Da ist zunächst die Erzählung einer Verschwörung, über alle Parteigrenzen hinweg. Es gäbe gar keine echte Demokratie mehr, sondern nur noch die Einheits-Blockpartei CDUSPDFDPGRÜNELINKE. Auch die Medien (“Lügenpresse”) steckten mit unter der Decke. Gut wird empfunden, dass die endlich Gegenwind bekämen (Trump, Le Pen, AfD, FPÖ, Brexit) und sich eine „echte Alternative“ (Alternative für Deutschland, Alt-Right-Movement) bildete.

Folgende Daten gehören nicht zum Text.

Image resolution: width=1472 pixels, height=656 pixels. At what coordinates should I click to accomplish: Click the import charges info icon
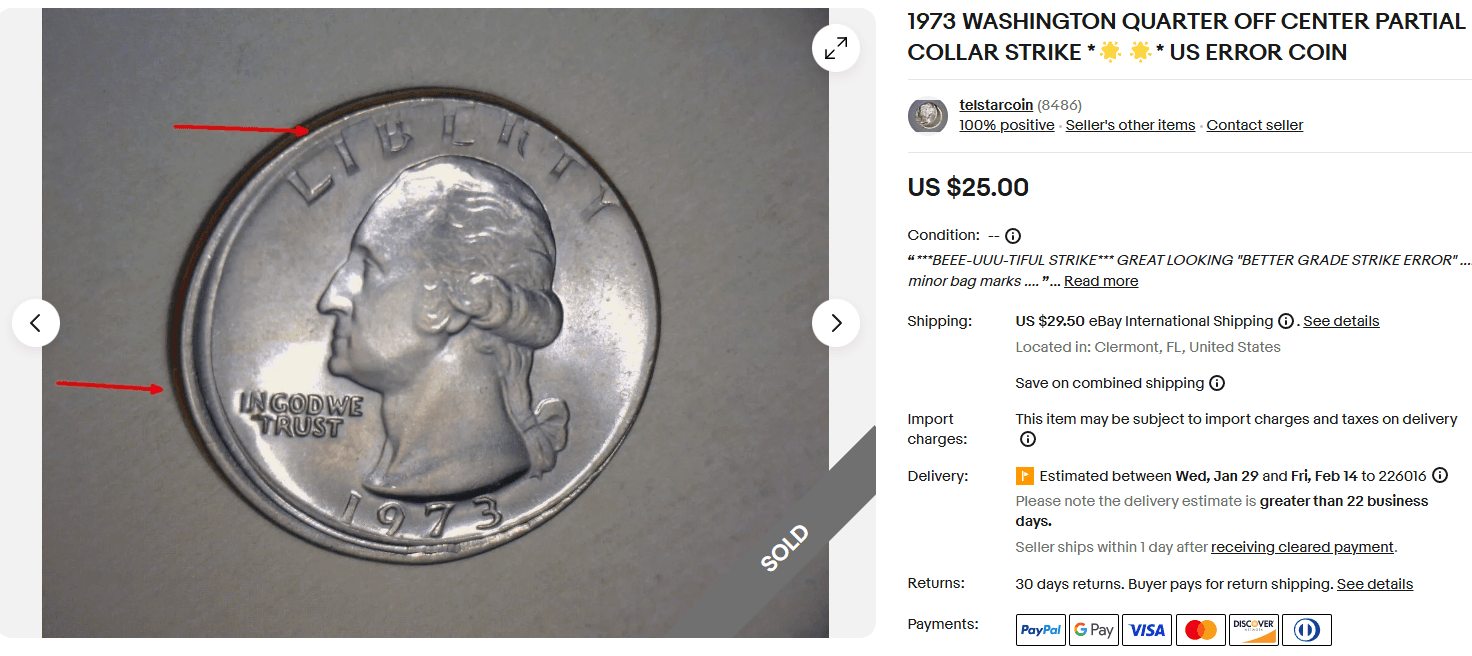coord(1027,439)
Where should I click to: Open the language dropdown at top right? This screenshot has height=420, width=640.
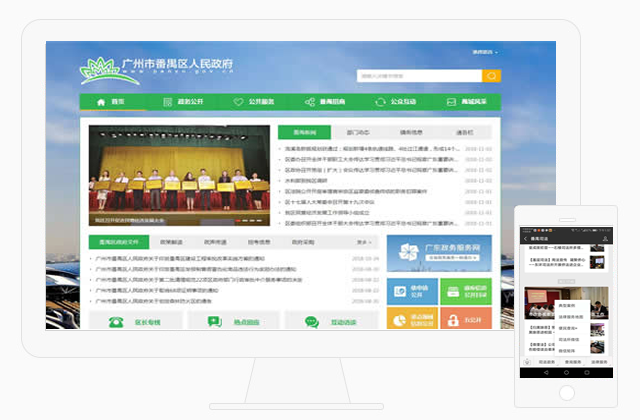tap(485, 52)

Es ist leicht, diese Vorstellungen als Spinnerei abzutun, aber wenn man sich die drei wesentlichen Eckpfeiler der neurechten Programmatik besieht – Migration, Globalisierung und Political Correctness – dann ist nicht zu leugnen, dass es in diesen Bereichen tatsächlich einen gewissen Grundkonsens in den Medien und Parteien (die CSU mal ausgeschlossen) gibt. Ein Konsens, von dem allerdings gerne angenommen wird, dass es ein gesamtgesellschaftlicher Konsens ist. Weil es vernünftig ist. Weil es menschlich ist. Weil es das einzig richtige ist. Da müssten doch alle dafür sein. Nicht?

(…)

Es gibt heute eine globalisierte Klasse der Informationsarbeiter, der die meisten von uns angehören und die viel homogener und mächtiger ist, als sie denkt. Es sind gut gebildete, tendenziell eher junge Menschen, die sich kulturell zunehmend global orientieren, die die New York Times lesen statt die Tagesschau zu sehen, die viele ausländische Freunde und viele Freunde im Ausland haben, die viel reisen, aber nicht unbedingt, um in den Urlaub zu fahren. Es ist eine Klasse, die fast ausschließlich in Großstädten lebt, die so flüssig Englisch spricht, wie ihre Muttersprache, für die Europa kein abstraktes Etwas ist, sondern eine gelebte Realität, wenn sie zum Jobwechsel von Madrid nach Stockholm zieht. Europa und Nordamerika mögen Schwerpunkte sein , doch die Klasse ist tatsächlich global. Eine wachsende Gruppe global orientierter Menschen gibt es in jedem Land dieser Erde und sie ist gut vernetzt. Diese neue globalisierte Klasse sitzt in den Medien, in den StartUps und NGOs, in den Parteien und weil sie die Informationen kontrolliert (liberal Media, Lügenspresse), gibt sie überall kulturell und politisch den Takt vor. Das heißt nicht, dass sie politisch homogen im eigentlichen Sinne ist – zumindest empfindet sie sich nicht so – sie ist zum Beispiel in Deutschland fast im gesamten Parteienspektrum zu finden, in der CDU, SPD, LINKE, GRÜNE, FDP. Diese Klasse entspringt dem Bürgertum, aber hat sich von ihm emanzipiert.

Lösungskonsequenzen aus den zugespitzten Beobachtungen von mspro fallen mir auch nicht ein, aber ich finde sie wichtig.